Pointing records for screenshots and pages
** BEGIN **

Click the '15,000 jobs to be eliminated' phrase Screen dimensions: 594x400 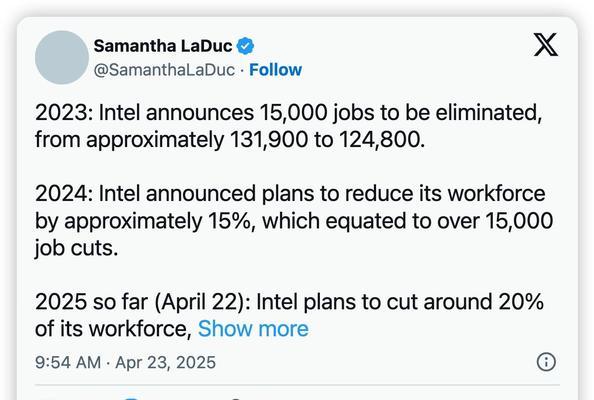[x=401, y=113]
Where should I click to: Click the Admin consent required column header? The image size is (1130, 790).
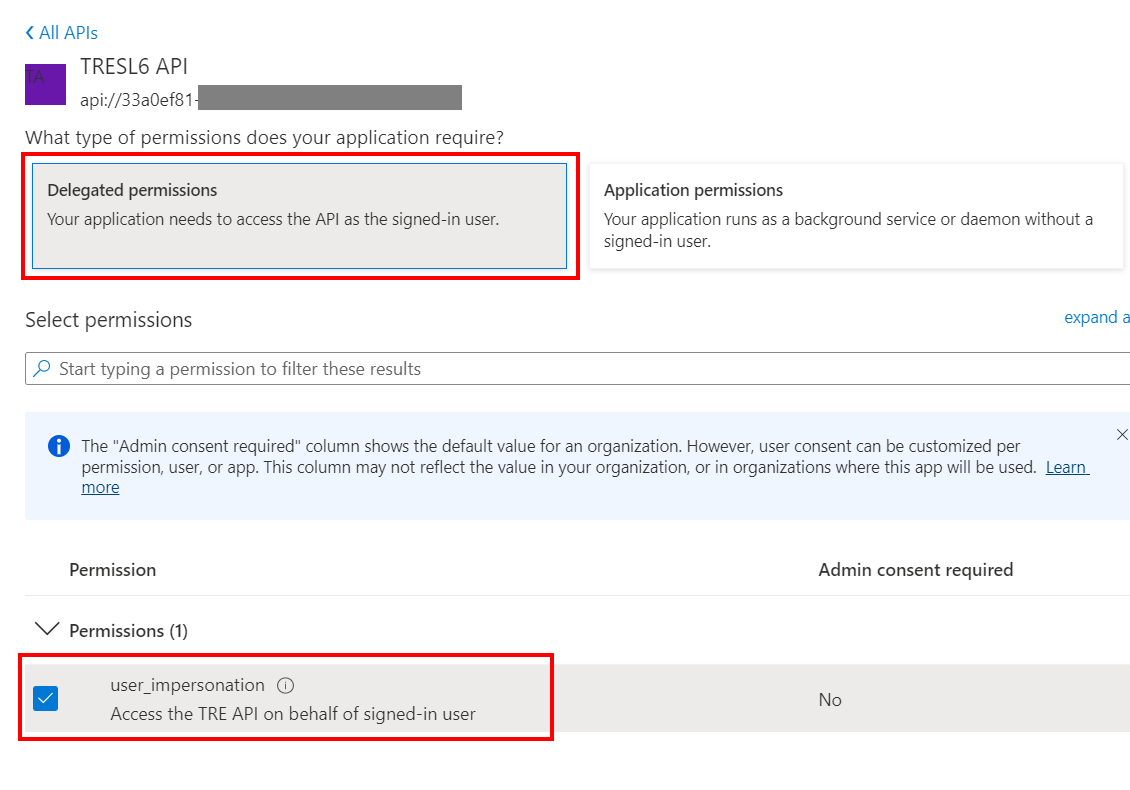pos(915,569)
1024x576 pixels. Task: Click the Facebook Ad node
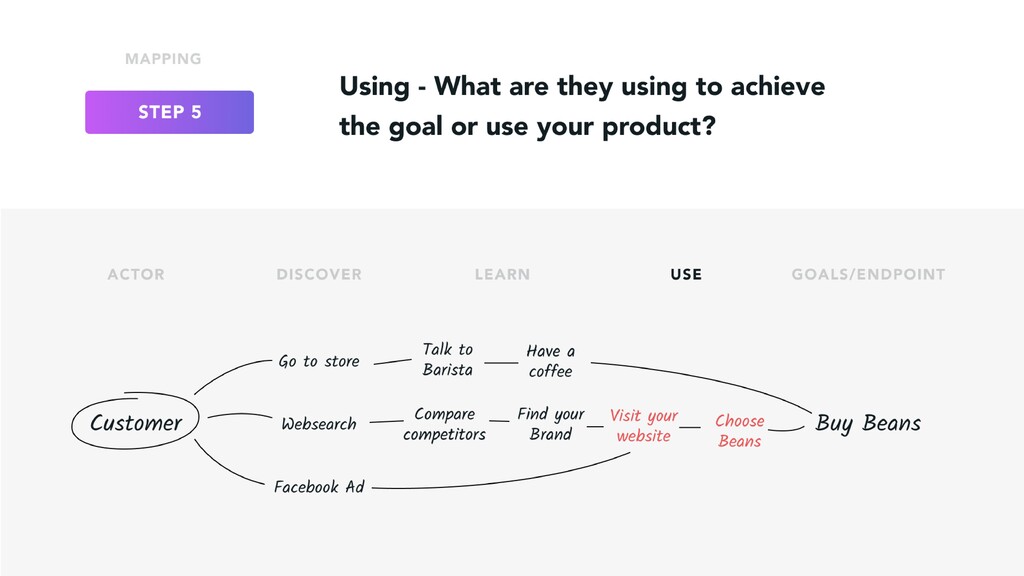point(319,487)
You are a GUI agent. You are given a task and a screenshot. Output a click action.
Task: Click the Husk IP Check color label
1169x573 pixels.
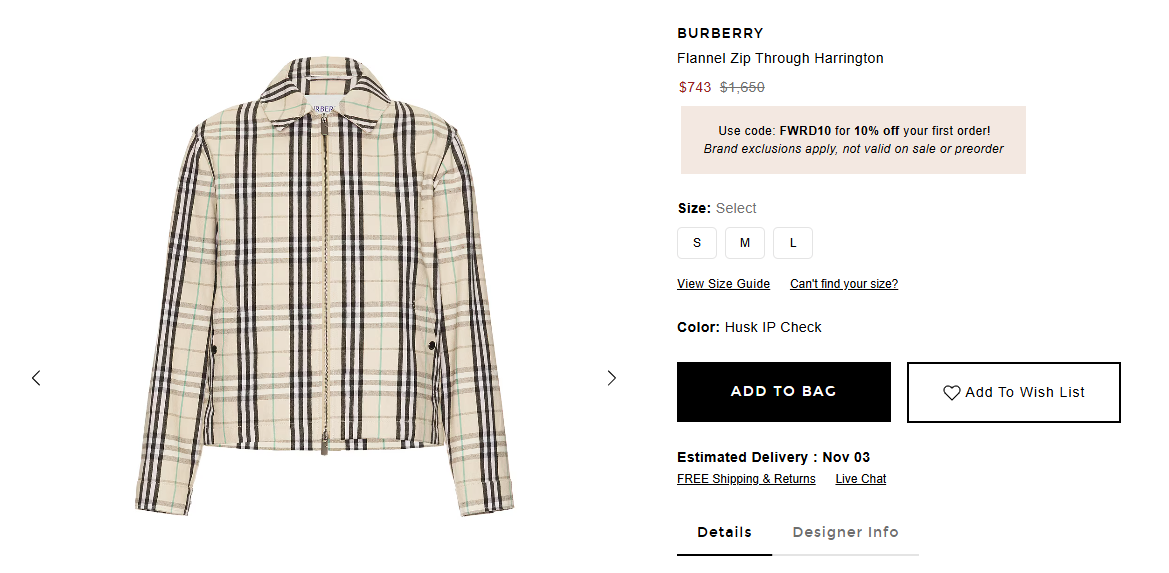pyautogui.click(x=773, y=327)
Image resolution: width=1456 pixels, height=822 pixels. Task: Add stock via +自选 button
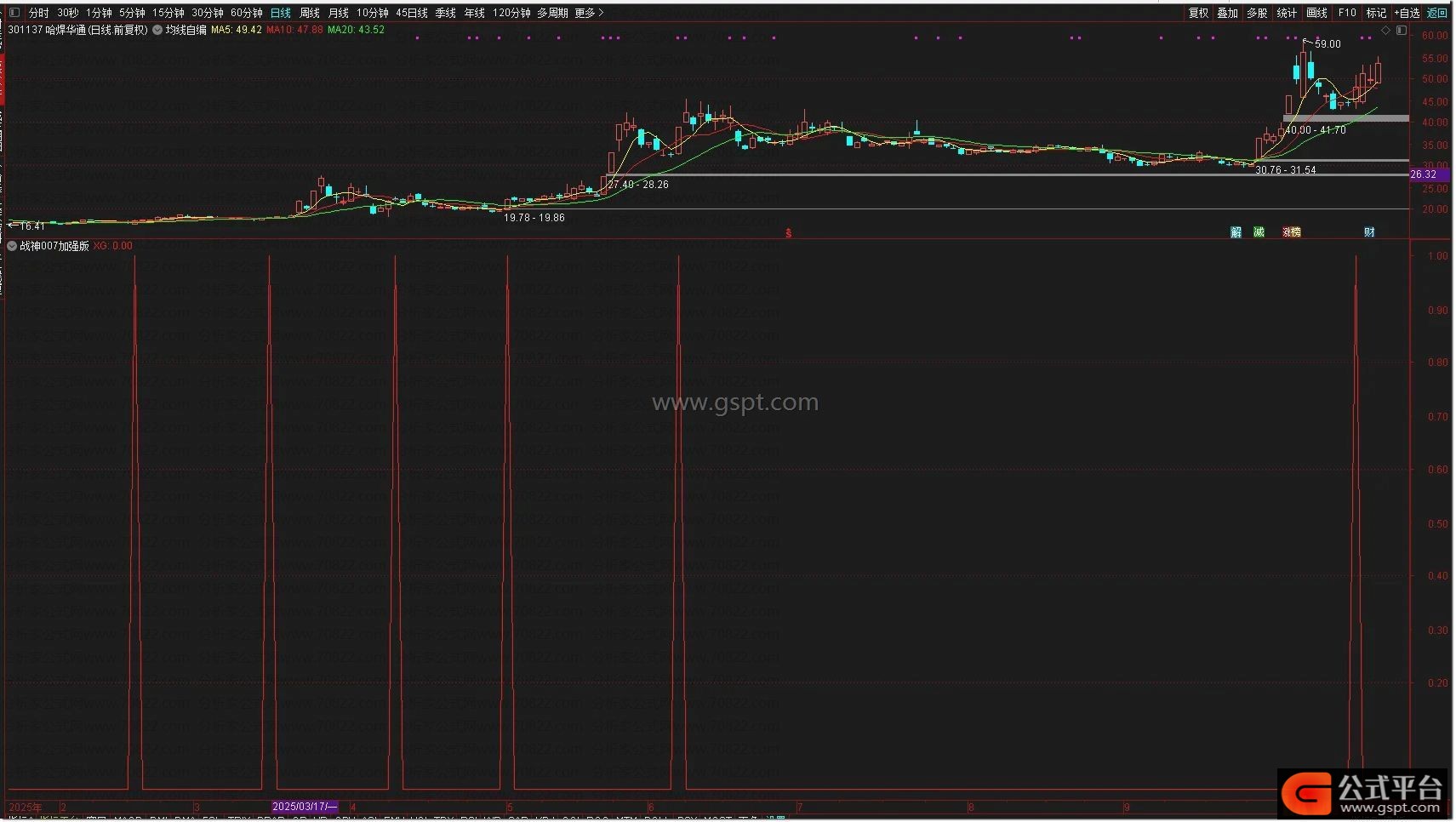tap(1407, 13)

** END **

* _Brief_
Can you change "column header" to "table heading" in the records from the line holding "Where should I" through the end of the records, inclusive, leaving everything else the same and omitting the pictures?

* _Exercise response_
Where should I click to: Click the Admin consent required table heading? The image size is (1130, 790).
pos(915,569)
1024x576 pixels. Task: Click the Facebook Ad node
point(319,487)
You are a GUI agent. You are given a task and a screenshot. Output a click action.
Task: Click the Husk IP Check color label
1169x573 pixels.
pyautogui.click(x=773, y=327)
Image resolution: width=1456 pixels, height=822 pixels. Task: Add stock via +自选 button
tap(1407, 13)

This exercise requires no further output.